SOURCE:
According to the information and explanations given to us, the Company is not a Nidhi Company. Accordingly, clause 3(xii) a to c of the Order is not applicable.
In our opinion and according to the information and explanations given to us, the transactions with related parties are in compliance with Section 177 and 188 of the Act, where applicable, and the details of the related party transactions have been disclosed in the standalone financial statements as required by the applicable accounting standards.
In our opinion and according to the information and explanations given to us, the Company has not entered into any non-cash transactions with its directors or persons connected to its directors and hence, provisions of Section 192 of the Act are not applicable to the Company.
The Company has not incurred cash losses in the current and in the immediately preceding financial year.
There has been no resignation of the statutory auditors during the year. Accordingly, clause 3(xviii) of the Order is not applicable.

RAW DATA:
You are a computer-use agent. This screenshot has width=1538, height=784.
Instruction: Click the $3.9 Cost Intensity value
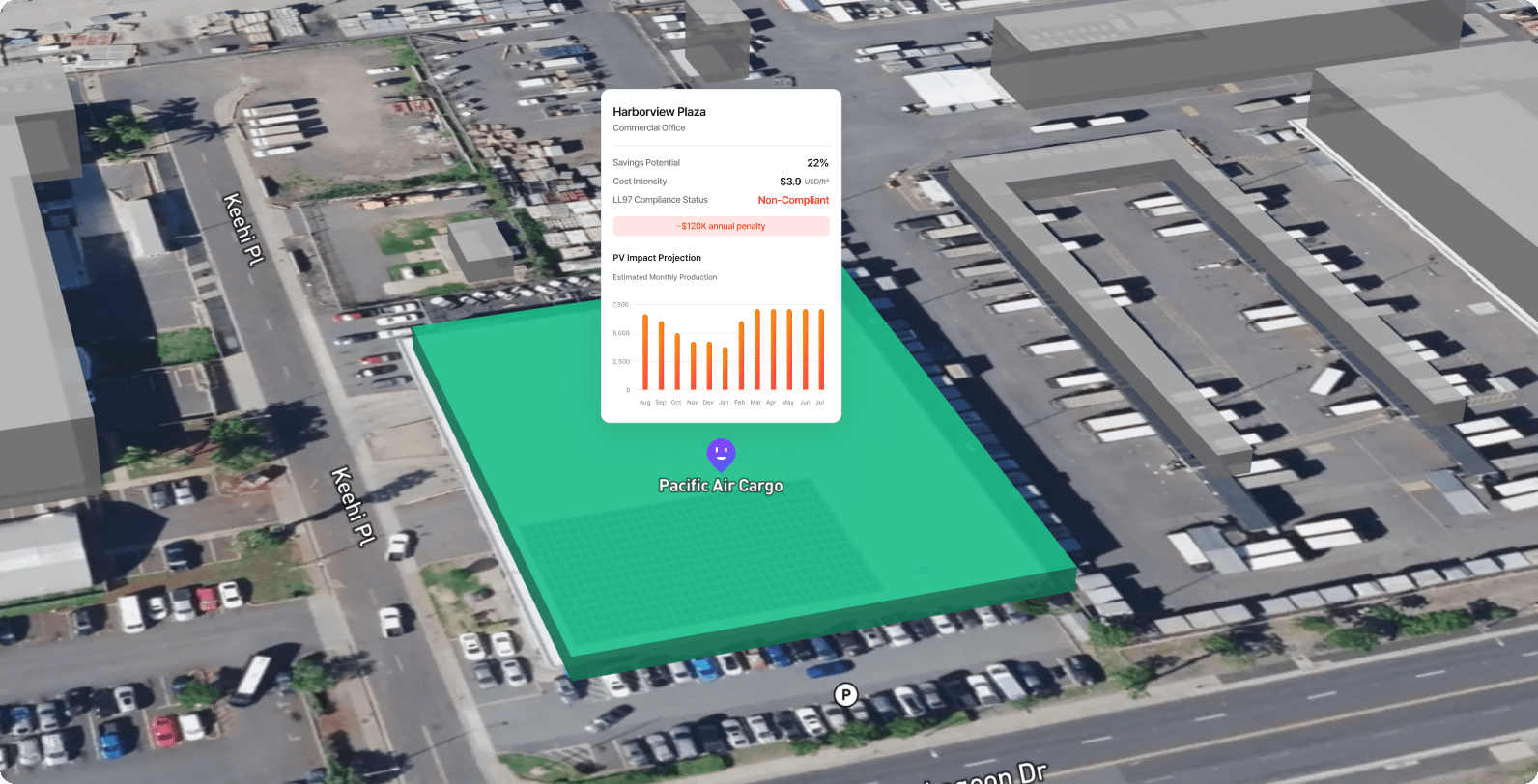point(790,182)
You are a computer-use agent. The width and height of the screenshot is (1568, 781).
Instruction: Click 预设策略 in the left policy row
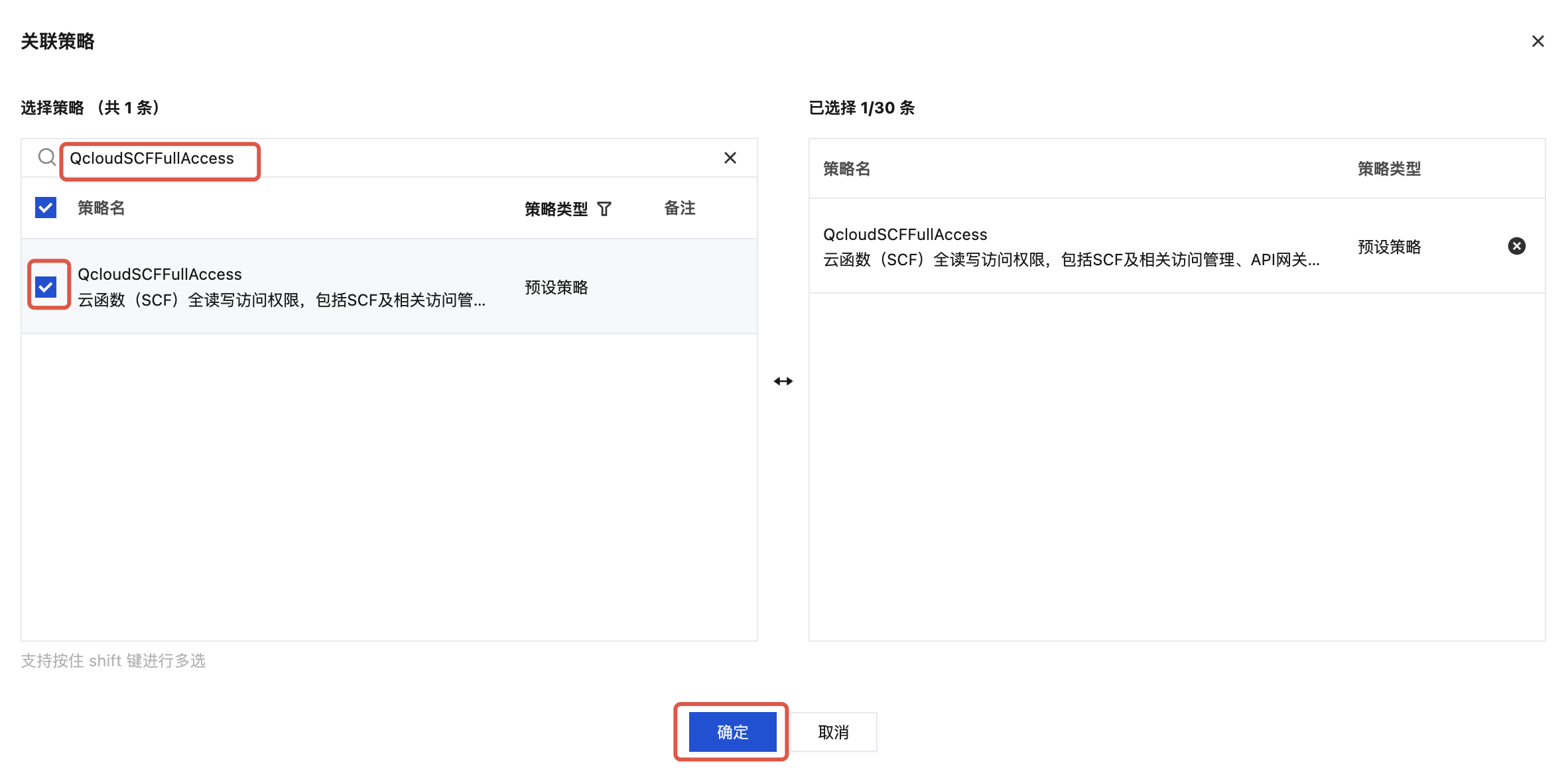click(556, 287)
--
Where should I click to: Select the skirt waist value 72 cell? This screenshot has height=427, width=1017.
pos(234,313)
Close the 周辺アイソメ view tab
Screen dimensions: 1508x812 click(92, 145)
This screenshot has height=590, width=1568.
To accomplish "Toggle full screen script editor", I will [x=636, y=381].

DIRECTIVE 1: In the records, start at the line containing "You are a computer-use agent. This" and end with the line containing "click(556, 287)". Write out those lines again, requests included, with each coordinate in the answers multiplied by 2.6 and rounded to a whole number (halves round up), and omit the pictures.
DIRECTIVE 2: Continue the auditor's report on the company from the point after its last sentence.

WRITTEN ANSWER 1:
You are a computer-use agent. This screenshot has width=1538, height=784.
Instruction: Click the $3.9 Cost Intensity value
point(2054,473)
You are a computer-use agent. The width and height of the screenshot is (1568, 781).
Instruction: Click 预设策略 in the left policy row
click(1446, 746)

WRITTEN ANSWER 2:
According to the information and explanations given to us and on the basis of the financial ratios, ageing and expected dates of realisation of financial assets and payment of financial liabilities, other information accompanying the standalone financial statements, our knowledge of the Board of Directors and management plans and based on our examination of the evidence supporting the assumptions, nothing has come to our attention, which causes us to believe that any material uncertainty exists as on the date of the audit report that the Company is not capable of meeting its liabilities existing at the date of balance sheet as and when they fall due within a period of one year from the balance sheet date. We, however, state that this is not an assurance as to the future viability of the Company. We further state that our reporting is based on the facts up to the date of the audit report and we neither give any guarantee nor any assurance that all liabilities falling due within a period of one year from the balance sheet date, will get discharged by the Company as and when they fall due.
In our opinion and according to the information and explanations given to us, the company has spent Rs. 1.30 Lakhs as a CSR expenditure which is lower of 2% of average net profit of the company for the preceding 3 years. Accordingly, there is unspent CSR amount of ? 23.34 Lakhs which is to be transferred to a Fund specified in Schedule VII to the Act.
According to the information and explanations given to us and based on the reports issued by the auditors of the respective subsidiary included in the consolidated financial statements of the Company, to which reporting on matters specified in paragraph 3 and 4 of the Order is applicable, provided to us by the Management of the Company, we have not identified any qualifications or adverse remarks made by the auditors in their report on matters specified in paragraphs 3 and 4 of the Order.
For Sharp Aarth & Co LLP
Chartered Accountants
Firm Registration No 132748W / W-100823
CA Praveen Purohit
Partner
Membership No.429231
UDIN: 24429231BKDZMC4268
Place: Nashik Date: 15 July, 2024
Annexure B to the Independent Auditors report on the Standalone Financial Statements of KBC Global Limited for the period ended 31 March 2024.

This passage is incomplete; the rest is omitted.